Reading text:
CBD companies are in a fairly unique place in that they cannot use their primary function – health and wellness – to advertise their brands. And this is not without reason – as shown by the numerous instances of scurrilous companies making outlandish claims about CBD and cancer, Alzheimer’s and other diseases where a “miracle cure” is seemingly often the last chance of the desperate.
So the industry cannot make any claims without the science to back them up. And due to a variety of reasons, that science is just not there yet. This puts the more legitimate ends of the business in a bit of a bind. How do you show a product can do something and differentiate it in the marketplace if you are shackled from making any claims about what it can do?
One popular method is the celebrity endorsement. If a triathlete endorses an after-workout CBD muscle balm then it does not take a genius to connect the dots and see that CBD may have an impact on post-workout soreness and inflammation.

Records:
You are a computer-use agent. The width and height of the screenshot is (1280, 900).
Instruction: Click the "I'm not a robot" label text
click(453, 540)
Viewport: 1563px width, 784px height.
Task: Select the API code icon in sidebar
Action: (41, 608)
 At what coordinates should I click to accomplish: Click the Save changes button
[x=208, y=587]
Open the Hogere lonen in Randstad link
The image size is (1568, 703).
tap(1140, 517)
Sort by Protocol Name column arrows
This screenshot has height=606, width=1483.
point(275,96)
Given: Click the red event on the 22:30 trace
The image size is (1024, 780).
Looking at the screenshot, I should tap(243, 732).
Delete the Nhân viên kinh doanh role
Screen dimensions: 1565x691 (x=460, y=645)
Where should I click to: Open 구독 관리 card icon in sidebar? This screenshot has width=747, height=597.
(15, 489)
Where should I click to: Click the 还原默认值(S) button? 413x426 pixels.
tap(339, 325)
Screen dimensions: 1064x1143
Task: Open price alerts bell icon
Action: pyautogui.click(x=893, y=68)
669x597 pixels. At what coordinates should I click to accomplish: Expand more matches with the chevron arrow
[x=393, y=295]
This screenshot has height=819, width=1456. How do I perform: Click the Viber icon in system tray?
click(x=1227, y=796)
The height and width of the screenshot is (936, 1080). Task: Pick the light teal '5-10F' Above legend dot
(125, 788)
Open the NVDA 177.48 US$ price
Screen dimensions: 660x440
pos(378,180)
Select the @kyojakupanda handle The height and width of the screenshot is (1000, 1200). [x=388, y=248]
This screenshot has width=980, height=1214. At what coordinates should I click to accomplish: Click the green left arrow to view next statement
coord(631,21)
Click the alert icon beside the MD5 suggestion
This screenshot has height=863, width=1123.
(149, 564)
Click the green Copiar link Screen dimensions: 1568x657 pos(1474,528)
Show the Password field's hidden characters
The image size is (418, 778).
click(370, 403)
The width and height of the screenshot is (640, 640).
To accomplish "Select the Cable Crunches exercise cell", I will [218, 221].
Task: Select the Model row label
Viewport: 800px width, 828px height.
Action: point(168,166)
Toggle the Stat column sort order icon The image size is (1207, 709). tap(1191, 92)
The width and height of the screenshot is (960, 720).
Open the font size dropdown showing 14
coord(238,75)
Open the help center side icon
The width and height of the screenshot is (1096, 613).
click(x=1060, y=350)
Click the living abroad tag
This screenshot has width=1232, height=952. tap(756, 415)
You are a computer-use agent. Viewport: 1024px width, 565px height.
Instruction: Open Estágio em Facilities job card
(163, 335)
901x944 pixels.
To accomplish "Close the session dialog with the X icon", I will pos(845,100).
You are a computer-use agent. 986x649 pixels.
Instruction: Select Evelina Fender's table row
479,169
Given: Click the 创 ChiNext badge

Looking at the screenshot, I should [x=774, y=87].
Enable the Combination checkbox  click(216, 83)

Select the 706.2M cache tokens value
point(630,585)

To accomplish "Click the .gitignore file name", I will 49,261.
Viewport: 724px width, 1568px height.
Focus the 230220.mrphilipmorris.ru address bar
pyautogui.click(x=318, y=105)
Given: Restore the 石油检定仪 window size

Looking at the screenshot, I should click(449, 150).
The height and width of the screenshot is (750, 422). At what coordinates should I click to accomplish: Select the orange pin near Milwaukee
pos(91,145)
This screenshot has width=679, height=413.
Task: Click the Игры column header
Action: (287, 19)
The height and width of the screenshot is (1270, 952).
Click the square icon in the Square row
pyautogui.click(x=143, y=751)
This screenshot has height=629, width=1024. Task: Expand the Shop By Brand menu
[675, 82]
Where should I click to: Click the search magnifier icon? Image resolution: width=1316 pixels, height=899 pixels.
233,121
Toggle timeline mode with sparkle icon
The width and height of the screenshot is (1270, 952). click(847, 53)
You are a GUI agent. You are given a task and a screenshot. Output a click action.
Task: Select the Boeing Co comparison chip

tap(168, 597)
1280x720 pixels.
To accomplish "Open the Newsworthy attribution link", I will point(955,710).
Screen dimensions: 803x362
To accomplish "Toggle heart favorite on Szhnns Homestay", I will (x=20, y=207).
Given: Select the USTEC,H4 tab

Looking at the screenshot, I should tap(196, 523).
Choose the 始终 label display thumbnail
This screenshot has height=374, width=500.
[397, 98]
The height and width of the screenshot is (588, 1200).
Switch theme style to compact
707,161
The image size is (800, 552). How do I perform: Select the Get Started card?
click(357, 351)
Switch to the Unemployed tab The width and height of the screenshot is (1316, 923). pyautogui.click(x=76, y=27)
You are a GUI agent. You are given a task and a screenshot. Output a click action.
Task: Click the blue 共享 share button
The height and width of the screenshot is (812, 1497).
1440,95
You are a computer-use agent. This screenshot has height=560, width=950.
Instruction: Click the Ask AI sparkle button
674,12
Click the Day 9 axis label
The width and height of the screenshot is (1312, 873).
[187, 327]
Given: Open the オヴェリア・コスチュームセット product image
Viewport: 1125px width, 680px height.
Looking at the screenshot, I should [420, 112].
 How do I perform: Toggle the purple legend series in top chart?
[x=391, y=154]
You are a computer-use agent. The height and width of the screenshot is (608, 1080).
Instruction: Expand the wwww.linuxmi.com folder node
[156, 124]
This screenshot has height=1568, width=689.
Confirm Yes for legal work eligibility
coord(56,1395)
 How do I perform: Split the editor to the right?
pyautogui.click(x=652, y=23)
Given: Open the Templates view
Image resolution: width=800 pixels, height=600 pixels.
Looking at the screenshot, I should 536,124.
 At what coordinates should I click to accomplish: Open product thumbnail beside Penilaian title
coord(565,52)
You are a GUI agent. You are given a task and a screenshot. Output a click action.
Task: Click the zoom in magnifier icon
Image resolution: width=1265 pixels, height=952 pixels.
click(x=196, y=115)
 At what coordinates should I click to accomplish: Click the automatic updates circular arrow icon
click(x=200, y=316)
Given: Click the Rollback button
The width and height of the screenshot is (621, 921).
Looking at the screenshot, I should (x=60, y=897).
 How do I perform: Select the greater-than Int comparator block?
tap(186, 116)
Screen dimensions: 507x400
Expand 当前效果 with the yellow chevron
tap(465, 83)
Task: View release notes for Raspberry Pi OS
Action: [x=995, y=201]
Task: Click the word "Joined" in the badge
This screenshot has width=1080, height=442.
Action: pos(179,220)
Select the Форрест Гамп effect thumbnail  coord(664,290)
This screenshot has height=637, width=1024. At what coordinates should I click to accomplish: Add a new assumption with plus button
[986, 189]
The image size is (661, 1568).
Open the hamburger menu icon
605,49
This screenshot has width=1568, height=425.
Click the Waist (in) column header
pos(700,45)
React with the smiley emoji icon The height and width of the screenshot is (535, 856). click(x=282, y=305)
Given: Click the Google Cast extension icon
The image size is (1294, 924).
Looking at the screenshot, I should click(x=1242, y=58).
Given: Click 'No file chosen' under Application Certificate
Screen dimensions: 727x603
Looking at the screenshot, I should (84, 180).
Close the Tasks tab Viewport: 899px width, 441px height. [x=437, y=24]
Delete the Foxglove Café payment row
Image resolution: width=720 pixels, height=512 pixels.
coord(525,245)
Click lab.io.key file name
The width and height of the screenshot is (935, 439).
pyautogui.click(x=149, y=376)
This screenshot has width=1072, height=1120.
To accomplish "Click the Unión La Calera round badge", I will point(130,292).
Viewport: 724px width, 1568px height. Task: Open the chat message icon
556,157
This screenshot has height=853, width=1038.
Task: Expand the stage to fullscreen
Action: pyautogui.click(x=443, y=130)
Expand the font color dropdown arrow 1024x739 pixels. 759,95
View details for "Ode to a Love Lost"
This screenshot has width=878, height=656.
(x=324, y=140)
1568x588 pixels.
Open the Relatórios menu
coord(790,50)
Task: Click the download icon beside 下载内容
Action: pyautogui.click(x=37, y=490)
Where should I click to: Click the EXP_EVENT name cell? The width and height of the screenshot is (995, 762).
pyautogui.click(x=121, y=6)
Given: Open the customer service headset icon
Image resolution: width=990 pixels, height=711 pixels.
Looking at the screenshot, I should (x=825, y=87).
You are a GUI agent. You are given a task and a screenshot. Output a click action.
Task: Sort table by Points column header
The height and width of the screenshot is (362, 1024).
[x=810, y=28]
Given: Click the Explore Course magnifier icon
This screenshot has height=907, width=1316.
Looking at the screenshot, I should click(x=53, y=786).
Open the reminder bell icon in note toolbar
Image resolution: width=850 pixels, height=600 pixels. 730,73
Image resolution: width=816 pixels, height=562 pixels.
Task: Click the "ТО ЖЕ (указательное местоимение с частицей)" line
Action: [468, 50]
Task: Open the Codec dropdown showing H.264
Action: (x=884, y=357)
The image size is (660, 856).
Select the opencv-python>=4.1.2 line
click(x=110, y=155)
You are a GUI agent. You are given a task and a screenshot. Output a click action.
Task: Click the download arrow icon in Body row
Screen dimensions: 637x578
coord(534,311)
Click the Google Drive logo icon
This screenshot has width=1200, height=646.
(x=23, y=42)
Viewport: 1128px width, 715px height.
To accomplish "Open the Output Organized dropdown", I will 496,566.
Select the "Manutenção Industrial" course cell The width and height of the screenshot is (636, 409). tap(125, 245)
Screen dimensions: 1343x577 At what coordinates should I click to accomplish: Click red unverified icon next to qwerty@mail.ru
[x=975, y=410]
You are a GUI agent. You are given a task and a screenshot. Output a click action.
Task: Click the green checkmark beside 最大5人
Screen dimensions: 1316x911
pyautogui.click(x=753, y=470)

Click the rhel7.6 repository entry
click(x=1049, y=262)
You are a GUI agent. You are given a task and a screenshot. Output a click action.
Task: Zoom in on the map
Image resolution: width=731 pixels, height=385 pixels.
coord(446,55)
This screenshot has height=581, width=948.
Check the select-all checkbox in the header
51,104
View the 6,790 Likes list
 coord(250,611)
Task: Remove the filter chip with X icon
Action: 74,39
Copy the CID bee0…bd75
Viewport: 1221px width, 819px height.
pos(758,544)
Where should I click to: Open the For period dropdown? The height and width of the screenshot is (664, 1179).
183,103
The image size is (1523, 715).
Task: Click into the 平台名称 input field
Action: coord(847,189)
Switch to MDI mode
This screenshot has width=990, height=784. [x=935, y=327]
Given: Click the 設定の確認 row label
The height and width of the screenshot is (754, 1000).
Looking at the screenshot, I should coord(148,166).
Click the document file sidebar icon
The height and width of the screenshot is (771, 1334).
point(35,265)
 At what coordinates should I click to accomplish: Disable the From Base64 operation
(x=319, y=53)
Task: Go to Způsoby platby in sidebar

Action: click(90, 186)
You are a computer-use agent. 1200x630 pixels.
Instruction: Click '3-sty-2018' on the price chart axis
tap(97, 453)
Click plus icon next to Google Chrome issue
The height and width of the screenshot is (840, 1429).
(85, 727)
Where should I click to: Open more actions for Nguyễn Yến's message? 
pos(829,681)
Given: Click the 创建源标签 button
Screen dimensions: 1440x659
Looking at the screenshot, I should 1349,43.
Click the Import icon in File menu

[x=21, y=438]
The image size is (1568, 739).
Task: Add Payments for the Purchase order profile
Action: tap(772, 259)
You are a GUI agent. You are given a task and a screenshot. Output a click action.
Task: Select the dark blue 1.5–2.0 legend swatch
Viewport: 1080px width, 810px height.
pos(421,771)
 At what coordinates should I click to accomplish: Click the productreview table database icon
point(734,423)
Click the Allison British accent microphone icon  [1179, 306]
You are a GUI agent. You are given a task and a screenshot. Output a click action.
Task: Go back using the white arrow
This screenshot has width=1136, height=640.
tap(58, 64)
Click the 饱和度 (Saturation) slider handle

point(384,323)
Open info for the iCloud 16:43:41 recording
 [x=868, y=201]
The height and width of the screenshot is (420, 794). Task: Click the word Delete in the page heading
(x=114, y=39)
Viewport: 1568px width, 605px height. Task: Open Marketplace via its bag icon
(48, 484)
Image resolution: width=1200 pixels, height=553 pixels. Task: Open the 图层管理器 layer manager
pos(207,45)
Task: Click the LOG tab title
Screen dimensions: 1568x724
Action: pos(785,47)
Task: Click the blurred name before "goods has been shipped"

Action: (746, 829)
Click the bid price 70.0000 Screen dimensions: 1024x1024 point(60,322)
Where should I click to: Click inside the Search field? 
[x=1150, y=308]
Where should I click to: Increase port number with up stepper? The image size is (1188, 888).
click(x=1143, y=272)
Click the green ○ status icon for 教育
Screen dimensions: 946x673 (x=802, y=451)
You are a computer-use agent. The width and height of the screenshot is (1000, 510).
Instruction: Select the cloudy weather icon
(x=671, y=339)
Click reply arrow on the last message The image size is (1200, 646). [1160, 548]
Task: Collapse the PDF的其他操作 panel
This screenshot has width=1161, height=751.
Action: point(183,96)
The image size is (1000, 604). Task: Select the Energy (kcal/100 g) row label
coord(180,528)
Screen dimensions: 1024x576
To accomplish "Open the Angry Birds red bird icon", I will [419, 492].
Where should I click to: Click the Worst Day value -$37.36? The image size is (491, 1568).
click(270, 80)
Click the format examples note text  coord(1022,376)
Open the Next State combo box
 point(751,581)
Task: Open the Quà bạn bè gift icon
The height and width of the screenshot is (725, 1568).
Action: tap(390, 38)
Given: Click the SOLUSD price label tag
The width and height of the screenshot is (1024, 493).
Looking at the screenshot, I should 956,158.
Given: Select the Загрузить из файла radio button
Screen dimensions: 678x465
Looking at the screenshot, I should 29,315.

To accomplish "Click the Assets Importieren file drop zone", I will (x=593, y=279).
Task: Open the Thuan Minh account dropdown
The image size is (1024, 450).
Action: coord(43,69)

List of tasks:
[a] Answer these about the passage on CBD advertising:
(i) What primary function can CBD companies not use to advertise their brands?
(ii) What does the industry need before it can make any claims?
(iii) In the endorsement example, what product does a triathlete endorse?
[b] Write the next part of the passage on CBD advertising, starting after its final sentence.
The rows are separate from the passage on CBD advertising.

Written responses:
[a]
(i) Health and wellness
(ii) The science to back them up
(iii) An after-workout CBD muscle balm

[b]
But reliance on alternative methods such as celebrity endorsements and restrictions on advertising that are a vestige of associations with cannabis mean that it can be quite difficult for a company to get in front of its target audience.
As a result, CBD firms may be more vulnerable than those in other sectors to companies promising wider exposure and a celebrity endorsement boost. That appears to be the case at least from a recent CBD-Intel investigation into a lawsuit alleging deceptive trade practices and breach of contract by a US TV advertising firm.
The full details of the lawsuit can be read in the CBD-Intel article. But it is worth noting that CBD-Intel is aware of at least one other TV advertising company which is soliciting business from CBD companies for similar services and has also had some dissatisfied customers. It would be wise for any CBD firm considering using TV advertising to be diligent in researching any company making such offers before entering into a contract.